Sunday, February 5, 2012

Waffles & Maple Syrup

When I was in the pulpit every Sunday, people would regularly tell me that they wouldn't be in church the following week.  I always appreciated the information, since it kept me from wondering if they were sick or if they had wandered away, disgruntled, because I had said something they didn't like in a sermon.  The point, though, is that most people -- even faithful, church-going people -- play hookey from church from time to time.

I did it this morning.

I didn't have a preaching gig anywhere and I figured that, after twenty years of church work, I had earned the right to blow off church, make some waffles and read the New York Times.  At least once.  Next week, I'll be back preaching at the First Congregational Church (UCC) of Bethel, CT, where I'm filling in between the settled pastor who retired and the interim, who doesn't arrive until March.

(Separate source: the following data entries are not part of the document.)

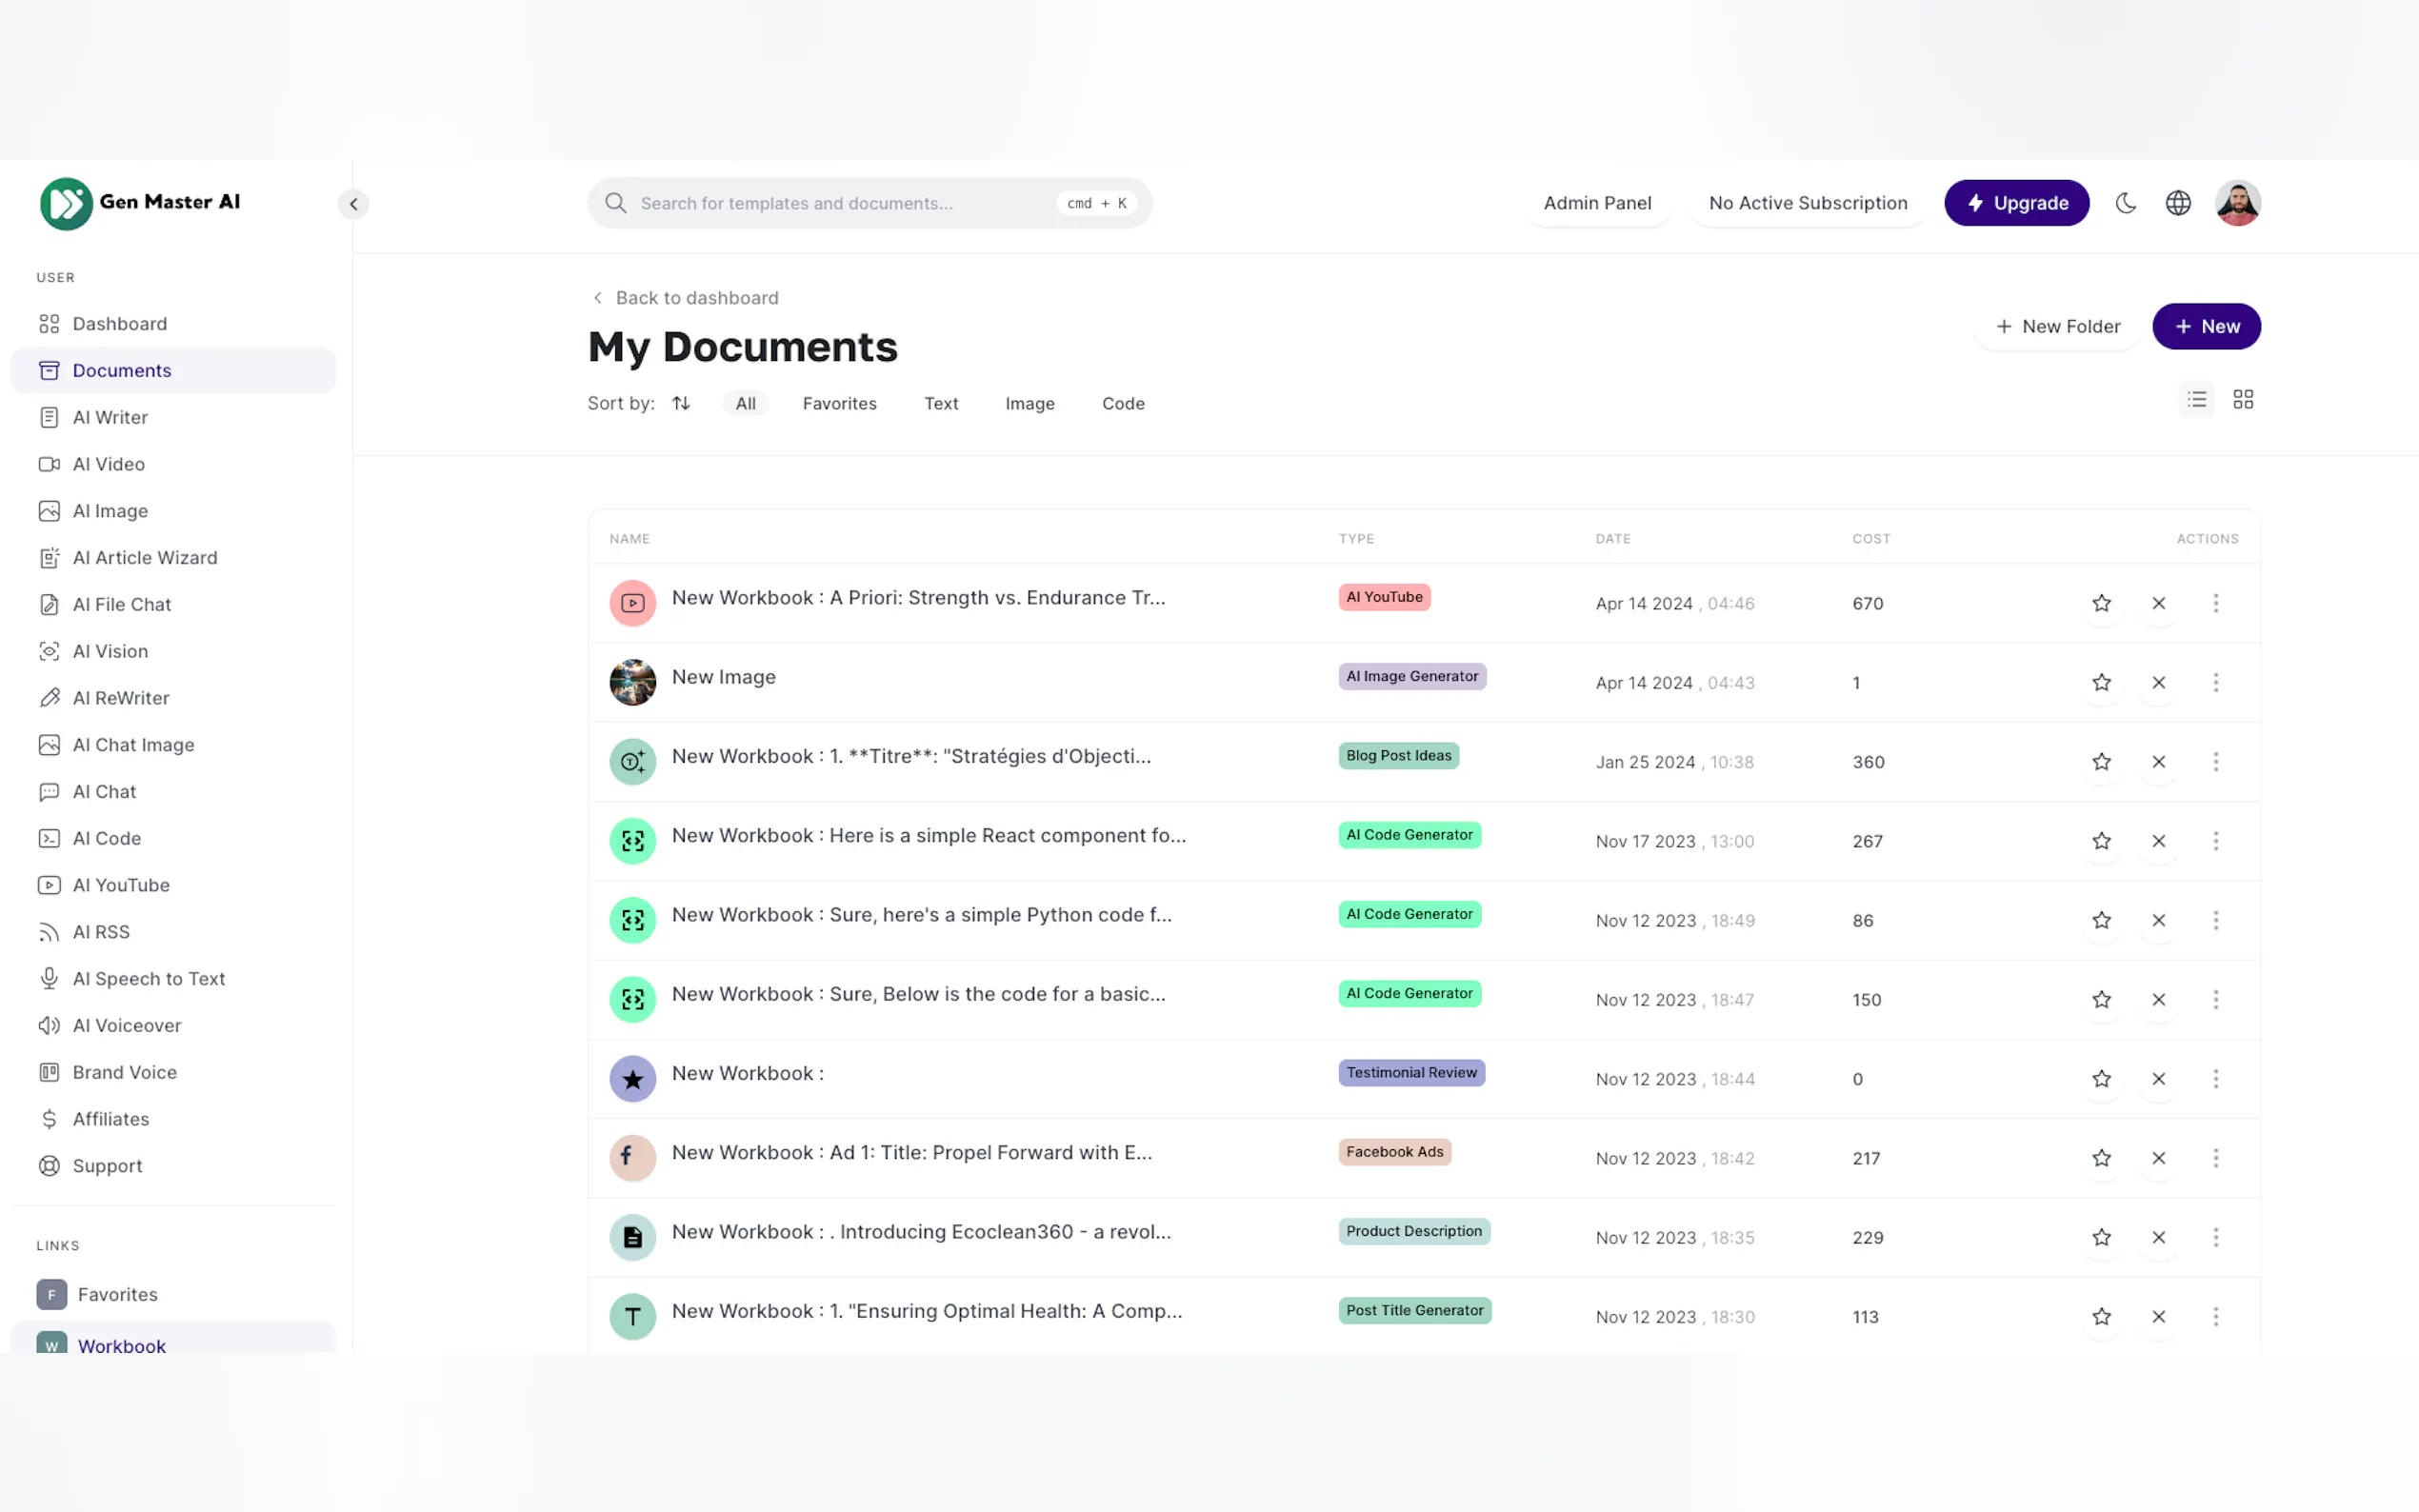Open AI Speech to Text
The image size is (2419, 1512).
(149, 978)
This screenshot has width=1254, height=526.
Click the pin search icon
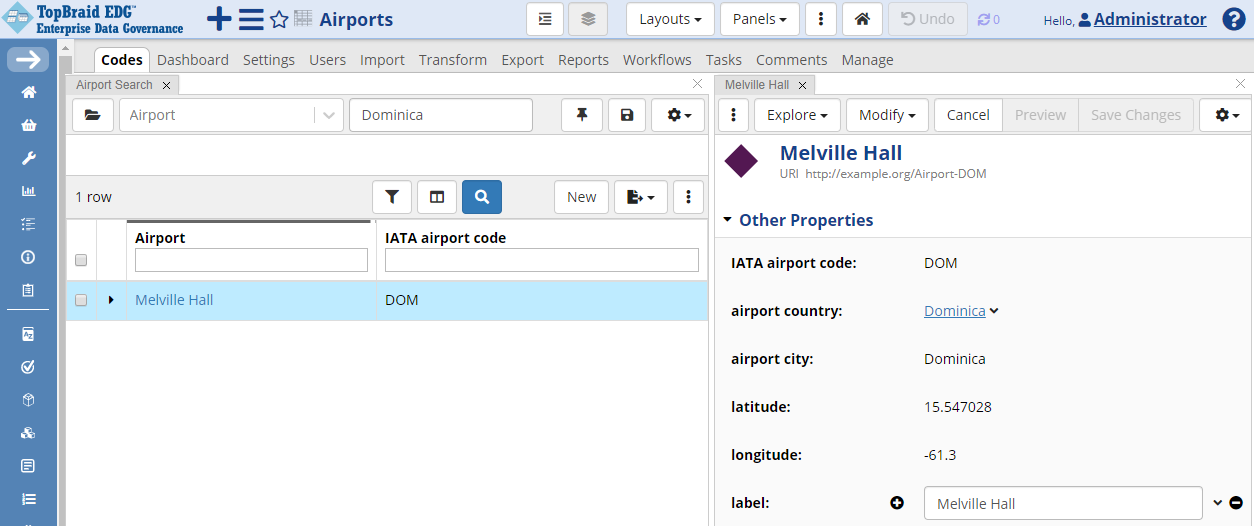click(x=582, y=115)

So, about the waffles:  Ten years ago, I bought Mark Bittman's How to Cook Everything, which is probably my single favorite cookbook and is now out in a revised tenth anniversary edition.  Bittman's "Overnight Waffles" (recipe at bottom of this post) are yeasty and delicious and are my favorite waffle recipe, though I haven't made sourdough waffles, yet.  This morning, I pulled out all the stops and made the waffles, along with cinnamon bananas (Recipe: slice bananas, add cinnamon, serve on top of waffles.), sausage links and bacon (I had a half package left over from making Julia Child's Boeuf Bourguignon, so why not?).  I brewed up a pot of coffee, poured some OJ, cursed the fact that our waffle iron only makes two waffles at a time, and ladled in the first batch of batter.

As the waffles cooked, I pulled our quart bottle of maple syrup from the refrigerator and prepared to heat up the syrup.  (Real maple syrup, of course -- not that artificially flavored corn syrup crap marketed as "pancake syrup.") To my chagrin, I found that the bottle had only a dribble left in it.  I looked in the pantry to see if we had a bottle in reserve, but didn't see any.  I was approaching a psychological meltdown when Kimberly, using her super X-ray vision, peered w---a---y into the back of the cabinet and found a bottle that I had missed.

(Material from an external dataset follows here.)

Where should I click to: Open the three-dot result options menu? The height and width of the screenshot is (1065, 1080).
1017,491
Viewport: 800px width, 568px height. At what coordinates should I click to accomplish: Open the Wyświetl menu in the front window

As the Queen of the Universe produced the miraculous bottle of life-giving syrup from the recesses of the cabinet, I thought back to when we had bought it, straight from the woman who had tapped the trees, at a farmers' market in Vermont when we had gone there on vacation a year and half ago .  It was "Grade B" rather than "Grade A" like most grocery stores carry, and I was excited to find it.  Contrary to what most folks would expect, the USDA grading system for maple syrup assigns the highest rating for the syrup that has the least maple flavor and color, a system that dates back to when maple syrup was used as a general purpose sweetener and people didn't want everything they used it in to taste like maple.

"Grade A Light Amber" is at the top of the list, followed by "Grade A Medium Amber" and "Grade A Dark Amber."  It isn't until position number four that "Grade B" designates the darkest and most maple-flavored syrup that is available to consumers.  "Grade C" is substandard for normal use and is only available to industrial producers of maple flavored products like bacon and flavored oatmeal.

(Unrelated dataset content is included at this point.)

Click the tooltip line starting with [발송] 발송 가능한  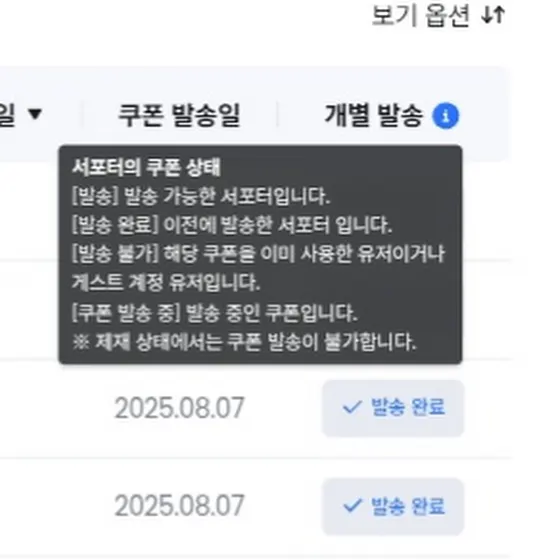[201, 196]
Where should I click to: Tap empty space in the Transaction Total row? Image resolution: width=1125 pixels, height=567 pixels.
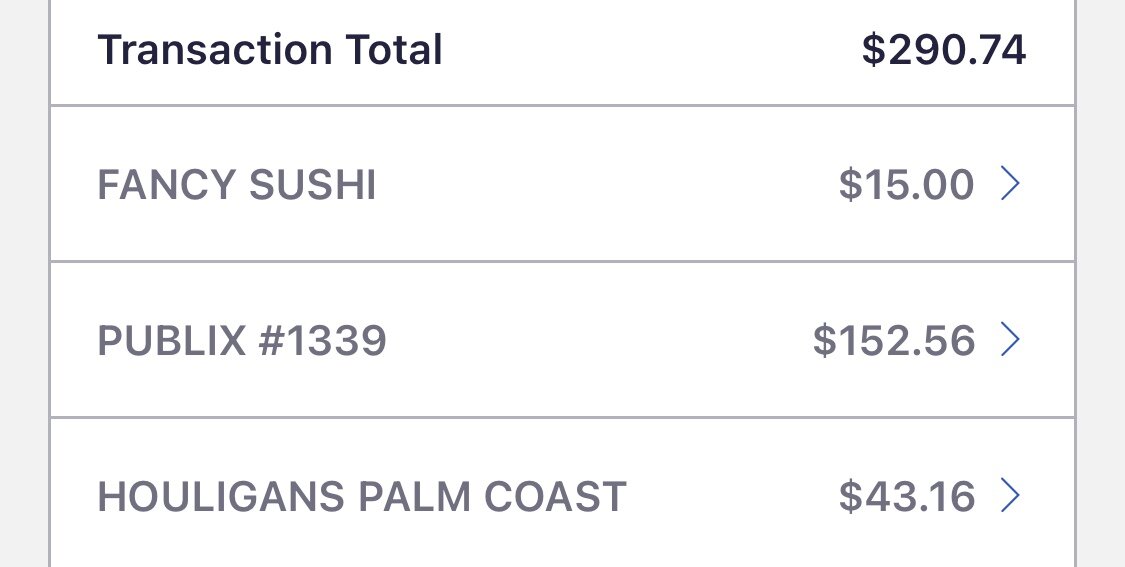click(649, 50)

This morning, as I bit into my "Grade B" maple syrup covered waffles, I was blown away by the flavor, which was much richer and much more intense than the dribble in the first bottle.  Now, I'm going to have to make sure that I always buy "Grade B" syrup, as I have come to the well-considered conclusion that Grade A is for sissies.

Maple Syrup from the pantry today.
  Grade A Dark Amber on left.  Grade B on right.
The darker color is matched by a much more intense taste.

Overnight Waffles
Makes 4 to 6 servings


  • 1/2 teaspoon instant yeast
  • 2 cups all-purpose flour (I use 1.5c all-purpose flour and .5c whole wheat flour.)
  • 1 tablespoon sugar
  • 1/2 teaspoon salt
  • 2 cups milk
  • 8 tablespoons butter, melted and cooled
  • 1/2 teaspoon vanilla extract (My mother's rule is "always double the vanilla."  Just sayin'.)
  • 2 eggs

1. Before going to bed, combined the dry ingredients, then stir in the milk, butter and vanilla. Cover with plastic wrap or a tight-fitting lid and let stand overnight at room temperature.
2. Grease and preheat your waffle iron. Separate the eggs and stir the yolks into the batter. Beat the whites until they hold soft peaks. Fold them into the batter.
3. Ladle the batter into the waffle and waffle until light golden brown, 3 to 5 minutes depending on your waffle iron.